Small amounts of aliasing are not usually detected when viewing the captured image. However, when an image is resampled at a higher resolution, the aliasing in the original image is magnified and becomes much more visible in the higher resolution image. Artefacts caused by aliasing are especially visible along edges in the image data, where they are sometimes referred to as “jaggies”. Such artefacts are a significant cause of quality degradation in up-scaled images.
Increasing the resolution of an image is generally performed using an interpolation process to generate pixels of the higher resolution image from pixels of the input image. Many methods based on modifying the interpolation process in the presence of edge shave been proposed to deal with problems due to aliasing. For example the resulting sharpness produced by an interpolating kernel may be varied in edge regions or a kernel may be selected that is modified or oriented to match the orientation of an edge. In some techniques, pixel patterns are matched to dictionaries that provide specific interpolation rules to generate the missing output sample. Machine learning methods have also been proposed as a means of generating the interpolation rules while others use hand coded rules. Many of these methods suffer from the fact that edge orientations are quantized which creates visible artefacts at the boundaries between regions where different kernels have been applied. Other methods are constrained because their rules can only be applied to fixed rate interpolation. All methods based on modifying the interpolation process suffer from unpredictable artefacts that are a result of their empirical or arbitrary construction. To prevent such artefacts it is necessary to moderate the use of the techniques, often via separate sets of rules which add further unpredictability and complexity and may actually degrade image quality in certain circumstances.

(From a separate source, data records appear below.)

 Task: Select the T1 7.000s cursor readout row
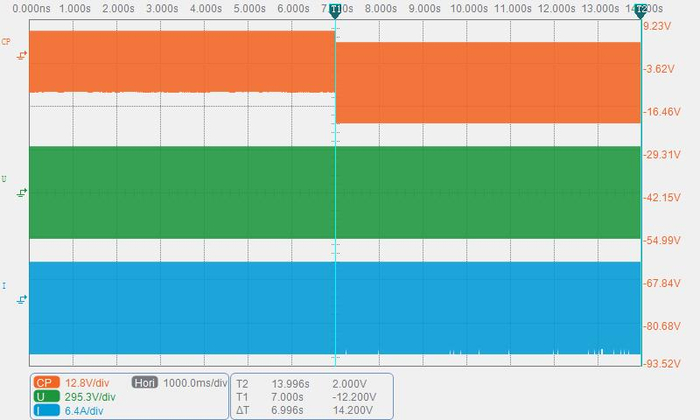pyautogui.click(x=306, y=397)
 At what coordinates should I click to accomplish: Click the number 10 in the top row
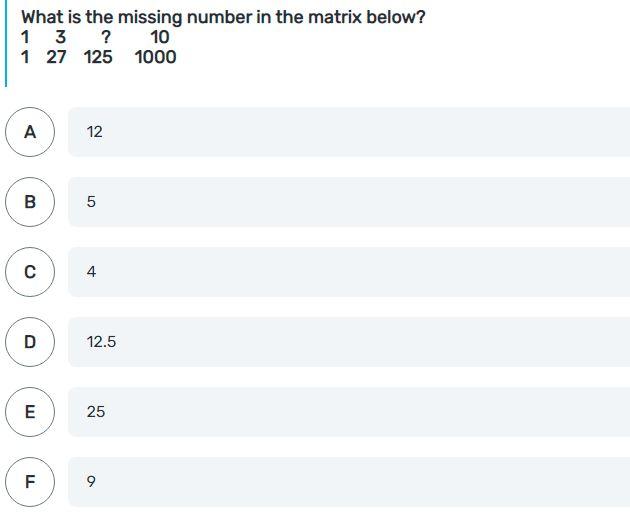(160, 37)
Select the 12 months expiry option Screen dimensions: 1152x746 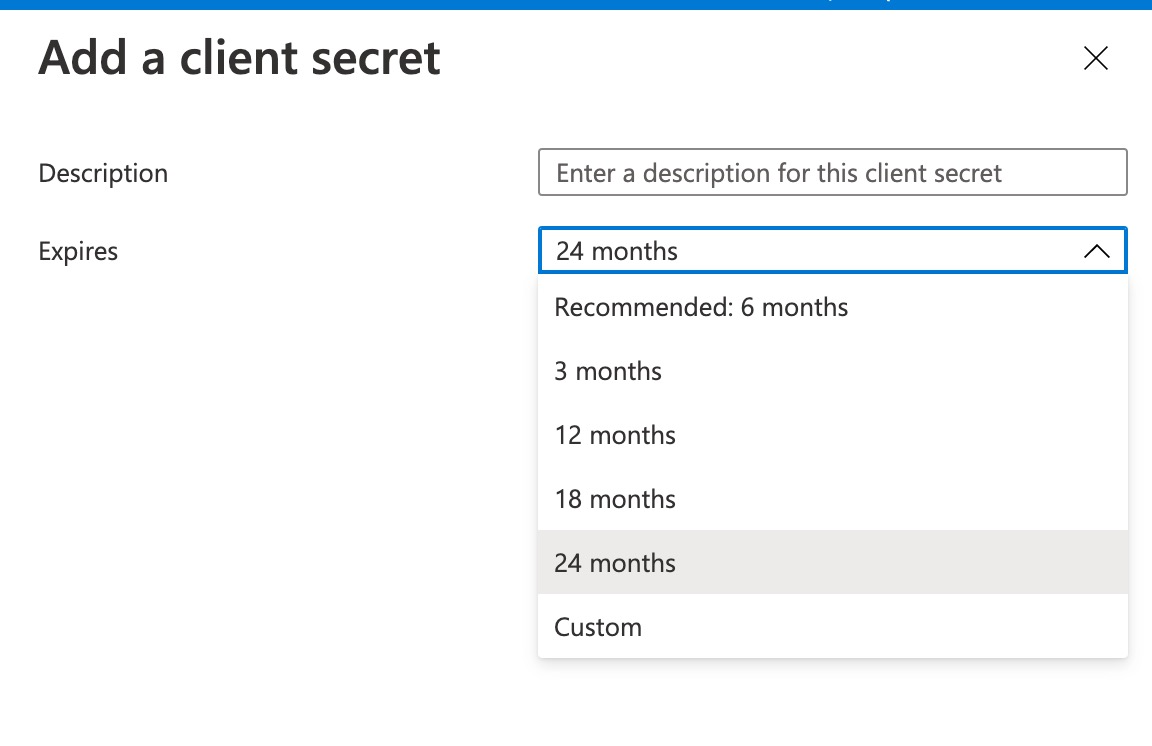(615, 435)
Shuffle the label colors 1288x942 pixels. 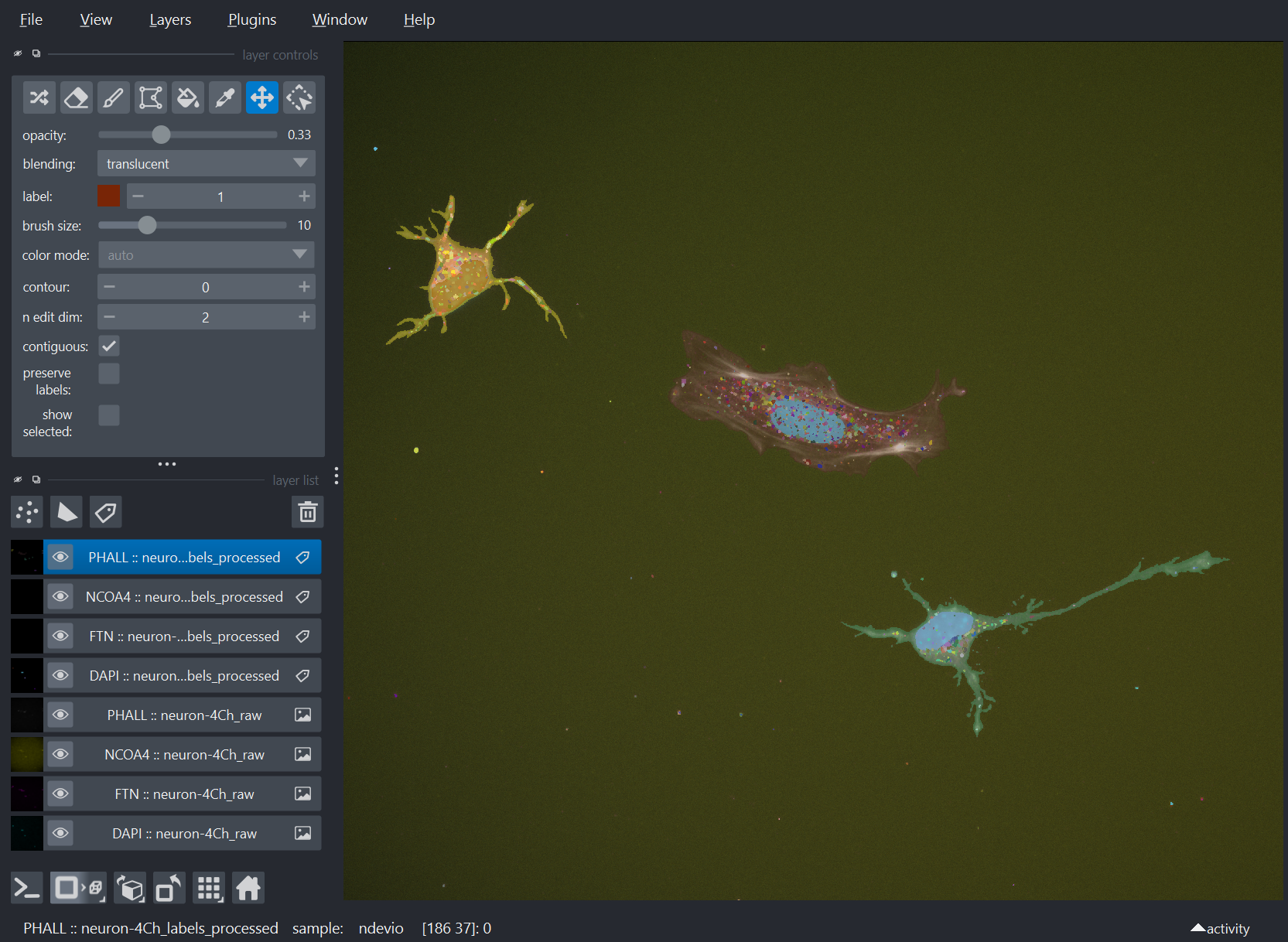39,97
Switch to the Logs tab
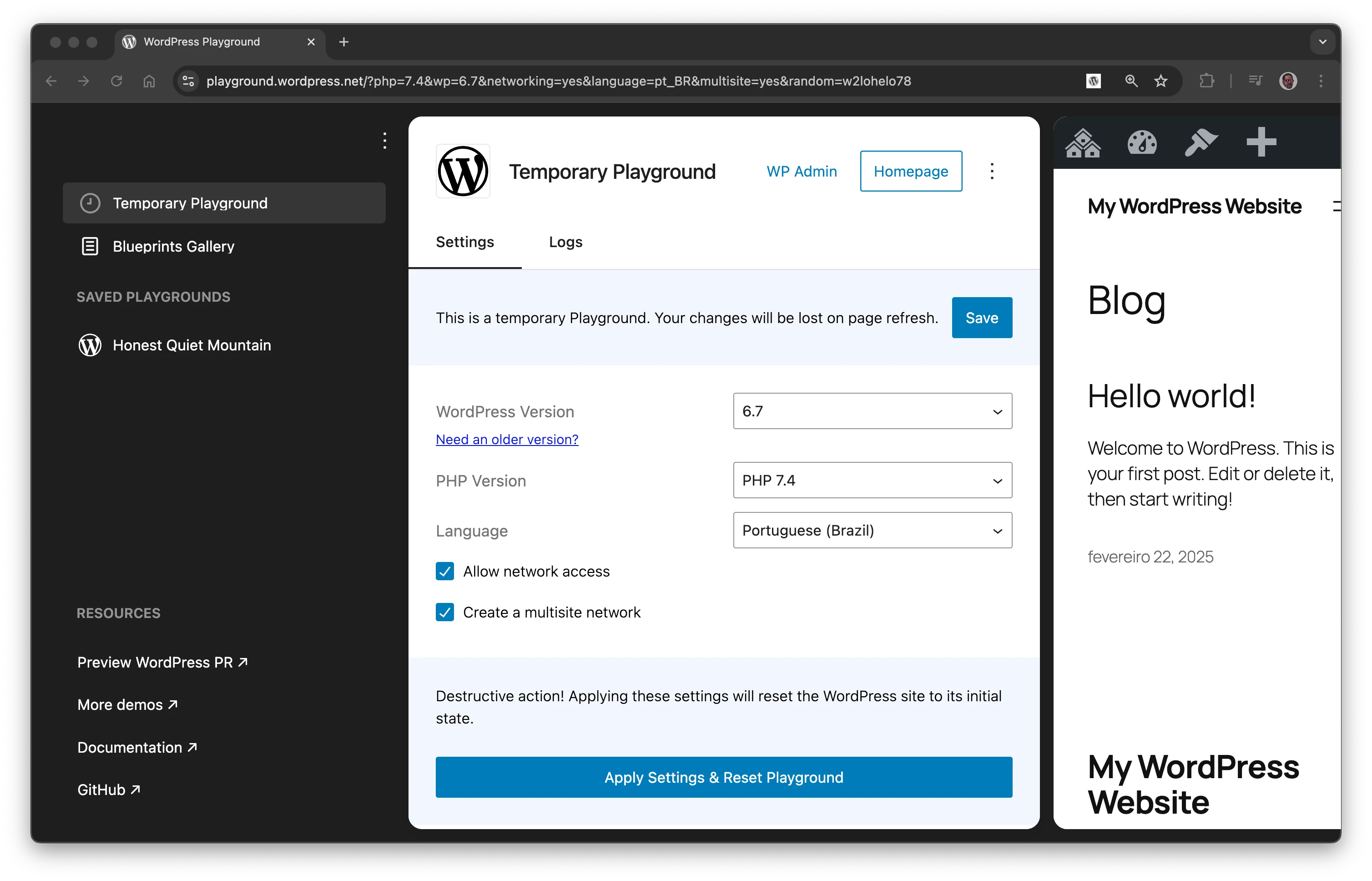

More theoretical methods that optimise the kernel selection according to the data have been proposed but these are typically iterative techniques that remain too complex to implement in hardware for consumer electronics.
It is the aim of almost all adaptive interpolation algorithms to remove aliased frequencies, as they are the cause of jagged artefacts. However, by removing aliased frequencies, the edges of the resultant image are blurred. To produce the sharpest upsampled image, the aliased frequencies should be recovered, rather than removed.
There is, therefore, a need for an efficient interpolation method that is able to restore aliased frequencies, without introducing additional artefacts.